Jones may not have initially understood the impact of King's Letter; his primary focus, as an attorney, lay elsewhere. But Walker fully understood the magnitude. Walker reportedly stayed up nights dictating and deciphering King's penmanship from the scraps of paper, and the newspapers that King used to write in the margins as he formulated his thoughts.

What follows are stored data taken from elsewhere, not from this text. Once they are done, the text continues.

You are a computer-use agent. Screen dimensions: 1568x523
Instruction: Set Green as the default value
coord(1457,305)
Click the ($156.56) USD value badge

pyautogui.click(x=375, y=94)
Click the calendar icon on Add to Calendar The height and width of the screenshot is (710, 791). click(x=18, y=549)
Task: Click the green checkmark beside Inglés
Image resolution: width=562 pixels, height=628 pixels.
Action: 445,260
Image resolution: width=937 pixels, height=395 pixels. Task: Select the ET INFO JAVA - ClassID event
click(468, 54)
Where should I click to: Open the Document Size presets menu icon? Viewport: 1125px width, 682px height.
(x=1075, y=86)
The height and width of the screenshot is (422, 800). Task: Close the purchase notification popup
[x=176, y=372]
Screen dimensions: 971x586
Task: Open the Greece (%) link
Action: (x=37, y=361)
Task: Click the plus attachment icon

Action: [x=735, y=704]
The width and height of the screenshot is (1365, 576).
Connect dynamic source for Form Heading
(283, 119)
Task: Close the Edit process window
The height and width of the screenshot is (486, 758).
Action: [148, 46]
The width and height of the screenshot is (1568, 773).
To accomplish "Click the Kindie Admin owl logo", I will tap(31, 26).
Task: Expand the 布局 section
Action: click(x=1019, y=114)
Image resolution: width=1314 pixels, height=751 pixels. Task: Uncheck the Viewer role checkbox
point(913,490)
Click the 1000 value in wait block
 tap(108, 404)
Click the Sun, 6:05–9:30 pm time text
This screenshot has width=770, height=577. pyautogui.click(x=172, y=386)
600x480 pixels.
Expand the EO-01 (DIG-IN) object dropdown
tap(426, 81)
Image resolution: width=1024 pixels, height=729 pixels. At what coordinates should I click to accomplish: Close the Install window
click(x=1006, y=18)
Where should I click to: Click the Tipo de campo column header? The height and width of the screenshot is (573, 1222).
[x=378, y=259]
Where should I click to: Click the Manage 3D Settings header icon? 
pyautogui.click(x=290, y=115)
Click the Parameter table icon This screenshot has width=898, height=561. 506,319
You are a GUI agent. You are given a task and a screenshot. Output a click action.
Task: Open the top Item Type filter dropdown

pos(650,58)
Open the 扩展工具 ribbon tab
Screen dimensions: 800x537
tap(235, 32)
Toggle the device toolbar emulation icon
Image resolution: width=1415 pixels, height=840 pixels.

The impact of King's Letter initially was felt far more internally than it was experienced externally. The Birmingham effort was not riding on an apex of momentum at the time King wrote the Letter. Walker's enthusiastic embrace of the Letter was not shared as he attempted to place it in various publications. It was far too long for most so-called mainstream publications, the Negro press did not publicize it, and only a few theological journals showed any interest. But King's time in jail had not been in vain. Nine days after his arrest he was released on bail. The enthusiasm King created by writing his Letter had not reached masses, as Birmingham on the ground had not changed much in the nine days he sat behind bars. But the enthusiasm King's Letter created internally would soon be experienced externally by a most unlikely source.